As the U.S. returns to climate action led by President-elect Joe Biden, leaders must recognize that “the ability to figure out a ‘just transition’ is crucial to making progress at the speed we need to go,” activist and author Bill McKibben wrote on Grist. “It’s entirely possible that a guy from Scranton, with deep ties to Rust Belt unionism, is better positioned to do precisely this than most people in the environmental movement.”
Plastic Bottle Recycling Rates Fell in 2019; 2020 Recyclable Exports Decline
According to the National Association for PET Container Resources, we’re spending more time at home but recycling fewer PET (Plastic #1) beverage bottles. PET recycling decreased by 1% to 27.9% compared to a year earlier. Across North America, including Canada and Mexico, the PET recovery rate was 35% — the U.S. is the continental laggard. Resource Recycling also reports that U.S. paper exports have declined by 18.7% since the beginning of the year. China remains the largest importer of U.S. recyclable paper. Plastic exports fell by approximately 9%, and China, the former leading importer of plastic, fell to seventh place. Meanwhile, Canada and the U.S. have concluded a new recyclables agreement that will keep plastic flowing across the border. Is that good for the environment? No, but at least the materials are not being relegated to a landfill. If we are going to use plastic, it must be recyclable and recycled to minimize environmental impacts.

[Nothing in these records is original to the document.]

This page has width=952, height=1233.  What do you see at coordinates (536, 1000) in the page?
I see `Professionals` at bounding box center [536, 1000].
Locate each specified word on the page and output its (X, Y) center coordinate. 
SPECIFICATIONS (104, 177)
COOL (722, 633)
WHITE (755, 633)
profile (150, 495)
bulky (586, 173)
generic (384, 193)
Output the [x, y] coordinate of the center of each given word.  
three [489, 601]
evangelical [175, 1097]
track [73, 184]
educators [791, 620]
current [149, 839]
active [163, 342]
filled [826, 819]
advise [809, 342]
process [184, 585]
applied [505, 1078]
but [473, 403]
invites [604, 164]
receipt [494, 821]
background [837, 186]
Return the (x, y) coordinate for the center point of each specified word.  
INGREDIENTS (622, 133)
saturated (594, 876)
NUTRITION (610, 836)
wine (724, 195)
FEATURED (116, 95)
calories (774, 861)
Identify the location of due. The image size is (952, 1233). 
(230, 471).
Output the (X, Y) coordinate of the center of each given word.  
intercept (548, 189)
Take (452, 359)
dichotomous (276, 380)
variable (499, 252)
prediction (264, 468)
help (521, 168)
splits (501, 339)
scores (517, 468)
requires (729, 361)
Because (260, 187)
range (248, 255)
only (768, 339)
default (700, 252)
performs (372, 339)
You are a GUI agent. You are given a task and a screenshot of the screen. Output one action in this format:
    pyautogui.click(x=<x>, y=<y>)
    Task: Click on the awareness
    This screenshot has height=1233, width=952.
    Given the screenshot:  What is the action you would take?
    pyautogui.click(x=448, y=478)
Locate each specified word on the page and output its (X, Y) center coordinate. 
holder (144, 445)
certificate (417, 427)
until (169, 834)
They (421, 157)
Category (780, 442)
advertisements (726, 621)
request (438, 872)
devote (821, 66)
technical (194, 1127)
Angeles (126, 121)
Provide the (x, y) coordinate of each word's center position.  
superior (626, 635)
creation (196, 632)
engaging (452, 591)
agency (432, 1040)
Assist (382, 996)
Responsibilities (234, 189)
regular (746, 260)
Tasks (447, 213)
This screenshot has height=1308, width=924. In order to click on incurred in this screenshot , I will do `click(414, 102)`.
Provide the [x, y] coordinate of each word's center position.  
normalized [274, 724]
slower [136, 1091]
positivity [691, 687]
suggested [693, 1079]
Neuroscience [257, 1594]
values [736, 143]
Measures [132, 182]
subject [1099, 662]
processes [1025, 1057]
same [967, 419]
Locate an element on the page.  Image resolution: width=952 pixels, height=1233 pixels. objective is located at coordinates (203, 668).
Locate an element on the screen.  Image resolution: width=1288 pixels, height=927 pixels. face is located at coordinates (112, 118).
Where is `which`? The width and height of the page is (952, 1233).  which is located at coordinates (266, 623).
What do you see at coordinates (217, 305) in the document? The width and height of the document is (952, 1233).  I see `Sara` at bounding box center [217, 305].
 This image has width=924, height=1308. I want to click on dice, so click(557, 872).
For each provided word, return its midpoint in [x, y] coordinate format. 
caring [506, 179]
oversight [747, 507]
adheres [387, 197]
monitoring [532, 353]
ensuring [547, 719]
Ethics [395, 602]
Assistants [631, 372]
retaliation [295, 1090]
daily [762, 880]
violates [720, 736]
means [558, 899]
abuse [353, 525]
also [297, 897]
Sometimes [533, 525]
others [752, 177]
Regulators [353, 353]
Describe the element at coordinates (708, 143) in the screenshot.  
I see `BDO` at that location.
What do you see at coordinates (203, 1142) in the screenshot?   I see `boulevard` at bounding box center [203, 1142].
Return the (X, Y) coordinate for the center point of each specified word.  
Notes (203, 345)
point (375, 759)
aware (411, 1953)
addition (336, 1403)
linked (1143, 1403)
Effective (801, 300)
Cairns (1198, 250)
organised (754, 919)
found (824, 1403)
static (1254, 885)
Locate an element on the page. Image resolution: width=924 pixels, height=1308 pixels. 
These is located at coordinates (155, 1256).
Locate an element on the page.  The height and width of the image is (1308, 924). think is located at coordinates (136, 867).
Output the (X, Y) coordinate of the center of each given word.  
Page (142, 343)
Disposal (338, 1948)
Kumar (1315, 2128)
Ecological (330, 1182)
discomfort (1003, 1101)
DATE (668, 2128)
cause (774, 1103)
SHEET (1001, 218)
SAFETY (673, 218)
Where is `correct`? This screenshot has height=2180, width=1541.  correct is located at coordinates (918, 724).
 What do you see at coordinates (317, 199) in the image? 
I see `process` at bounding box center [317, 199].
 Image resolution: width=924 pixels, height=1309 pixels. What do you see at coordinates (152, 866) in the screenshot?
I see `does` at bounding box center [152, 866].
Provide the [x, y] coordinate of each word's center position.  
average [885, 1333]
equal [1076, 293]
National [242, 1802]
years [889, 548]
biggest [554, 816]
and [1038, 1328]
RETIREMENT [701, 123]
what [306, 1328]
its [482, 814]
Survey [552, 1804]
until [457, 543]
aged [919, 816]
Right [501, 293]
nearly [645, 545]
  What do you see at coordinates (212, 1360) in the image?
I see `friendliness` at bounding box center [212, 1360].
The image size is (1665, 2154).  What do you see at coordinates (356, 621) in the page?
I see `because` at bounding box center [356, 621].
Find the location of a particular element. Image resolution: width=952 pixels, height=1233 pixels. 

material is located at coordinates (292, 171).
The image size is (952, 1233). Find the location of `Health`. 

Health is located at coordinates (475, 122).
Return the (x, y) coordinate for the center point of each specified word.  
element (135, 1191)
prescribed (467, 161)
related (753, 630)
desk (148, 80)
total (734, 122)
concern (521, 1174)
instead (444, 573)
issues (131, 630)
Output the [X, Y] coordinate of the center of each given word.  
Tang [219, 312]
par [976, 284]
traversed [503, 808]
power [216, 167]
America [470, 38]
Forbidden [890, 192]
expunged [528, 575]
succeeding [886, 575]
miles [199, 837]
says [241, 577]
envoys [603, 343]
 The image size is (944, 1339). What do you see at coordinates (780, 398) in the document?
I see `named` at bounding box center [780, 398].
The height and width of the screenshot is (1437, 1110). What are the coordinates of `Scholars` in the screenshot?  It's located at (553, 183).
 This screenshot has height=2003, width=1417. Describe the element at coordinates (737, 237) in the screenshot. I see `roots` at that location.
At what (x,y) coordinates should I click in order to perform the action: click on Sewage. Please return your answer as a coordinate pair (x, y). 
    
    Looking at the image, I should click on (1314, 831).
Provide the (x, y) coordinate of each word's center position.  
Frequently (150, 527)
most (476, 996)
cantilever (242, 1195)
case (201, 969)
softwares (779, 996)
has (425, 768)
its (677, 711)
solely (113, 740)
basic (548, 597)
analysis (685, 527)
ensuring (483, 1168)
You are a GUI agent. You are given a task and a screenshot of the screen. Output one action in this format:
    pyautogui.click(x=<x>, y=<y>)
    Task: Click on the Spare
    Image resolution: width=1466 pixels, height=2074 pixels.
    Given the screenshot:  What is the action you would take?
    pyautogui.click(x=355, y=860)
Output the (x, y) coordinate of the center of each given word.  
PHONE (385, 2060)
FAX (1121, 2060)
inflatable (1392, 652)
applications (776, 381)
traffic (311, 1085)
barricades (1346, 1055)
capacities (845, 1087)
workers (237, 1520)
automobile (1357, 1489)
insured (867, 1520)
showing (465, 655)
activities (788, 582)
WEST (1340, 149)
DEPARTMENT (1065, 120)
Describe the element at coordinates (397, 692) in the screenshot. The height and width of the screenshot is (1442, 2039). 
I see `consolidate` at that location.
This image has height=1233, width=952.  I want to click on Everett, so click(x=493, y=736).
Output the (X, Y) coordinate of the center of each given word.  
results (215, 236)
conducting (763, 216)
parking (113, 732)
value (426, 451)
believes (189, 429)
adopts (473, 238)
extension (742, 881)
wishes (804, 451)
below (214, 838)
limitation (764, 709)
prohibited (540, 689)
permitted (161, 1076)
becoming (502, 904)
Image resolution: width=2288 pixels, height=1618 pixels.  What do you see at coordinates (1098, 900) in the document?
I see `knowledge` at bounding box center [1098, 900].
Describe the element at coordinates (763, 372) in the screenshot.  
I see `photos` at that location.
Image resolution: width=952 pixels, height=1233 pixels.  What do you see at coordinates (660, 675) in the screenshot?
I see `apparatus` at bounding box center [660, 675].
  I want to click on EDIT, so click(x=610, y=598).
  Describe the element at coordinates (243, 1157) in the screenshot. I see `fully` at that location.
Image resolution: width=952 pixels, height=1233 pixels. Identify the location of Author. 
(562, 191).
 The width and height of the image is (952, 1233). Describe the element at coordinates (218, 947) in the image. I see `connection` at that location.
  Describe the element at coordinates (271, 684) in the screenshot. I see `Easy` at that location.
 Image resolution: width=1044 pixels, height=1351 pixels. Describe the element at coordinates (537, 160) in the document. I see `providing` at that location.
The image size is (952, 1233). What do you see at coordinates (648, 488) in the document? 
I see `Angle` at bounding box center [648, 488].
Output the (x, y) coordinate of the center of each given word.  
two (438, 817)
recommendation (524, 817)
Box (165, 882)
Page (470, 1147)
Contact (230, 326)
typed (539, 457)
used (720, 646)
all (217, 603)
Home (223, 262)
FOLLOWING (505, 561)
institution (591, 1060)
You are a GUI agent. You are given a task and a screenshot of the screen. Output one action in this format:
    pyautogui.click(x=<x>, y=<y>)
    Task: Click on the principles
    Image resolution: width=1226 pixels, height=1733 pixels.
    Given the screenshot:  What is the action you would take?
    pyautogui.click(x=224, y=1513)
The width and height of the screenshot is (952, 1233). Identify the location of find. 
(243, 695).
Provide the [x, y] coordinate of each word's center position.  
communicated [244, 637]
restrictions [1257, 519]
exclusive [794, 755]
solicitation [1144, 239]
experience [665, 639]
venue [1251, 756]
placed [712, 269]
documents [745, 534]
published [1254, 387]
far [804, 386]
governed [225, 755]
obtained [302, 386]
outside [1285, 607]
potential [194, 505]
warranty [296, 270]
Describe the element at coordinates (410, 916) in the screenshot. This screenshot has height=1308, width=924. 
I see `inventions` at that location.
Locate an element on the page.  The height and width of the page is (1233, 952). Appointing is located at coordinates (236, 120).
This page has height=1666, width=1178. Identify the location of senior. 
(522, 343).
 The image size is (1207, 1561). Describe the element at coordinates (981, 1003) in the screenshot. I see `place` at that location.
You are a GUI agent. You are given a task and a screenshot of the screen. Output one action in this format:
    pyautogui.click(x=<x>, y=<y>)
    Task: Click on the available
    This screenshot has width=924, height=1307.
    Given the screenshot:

China Extends Recycling Import Bans to Almost All Materials
After China stopped accepting U.S. contaminated paper, plastic, and other recyclables in 2018, the U.S. recycling industry struggled to adapt. Last week, the Chinese government announced a near-total ban on “solid waste” imports on January 1, 2021. Scrap paper experts to China from the U.S., which totaled 1.86 million tons in the third quarter of 2020, will have to find another destination for the material. The opportunity, we think, is to begin to process more material at home. Why? The question revolves around profits. China has also announced it will continue to accept high-grade ferrous metals, which are highly profitable to recycle. Paper? Not so much. But processing paper domestically would eliminate shipping costs and environmental impacts, making U.S. based recycling potentially a more sustainable industry than foreign recycling. Domestic recycling would also provide feedstock for new paper, toilet paper, and other uses. The new domestic supply could spur startups that reuse paper fiber nearer the markets that consume the most paper per capita on the planet.
Congress Passes Save Our Seas 2.0 Act, Funds Plastic Recycling
A bill that would provide $55 million in grants to improve recycling programs awaits President Trump’s signature. It’s not a lot of money, but a start, if Trump does not exercise a pocket veto. The Senate approved the Save Our Seas 2.0 Act on December 1. Funding will target improved packaging, reuse, recyclability, and enhanced collection of materials, particularly plastic. The bill comes at a critical moment with China’s widening ban on recyclables imports due to take effect in 2021. The bill’s name refers to a previous law passed in 2018. It revises the Marine Debris Program, which supports the reduction and recovery of ocean plastics.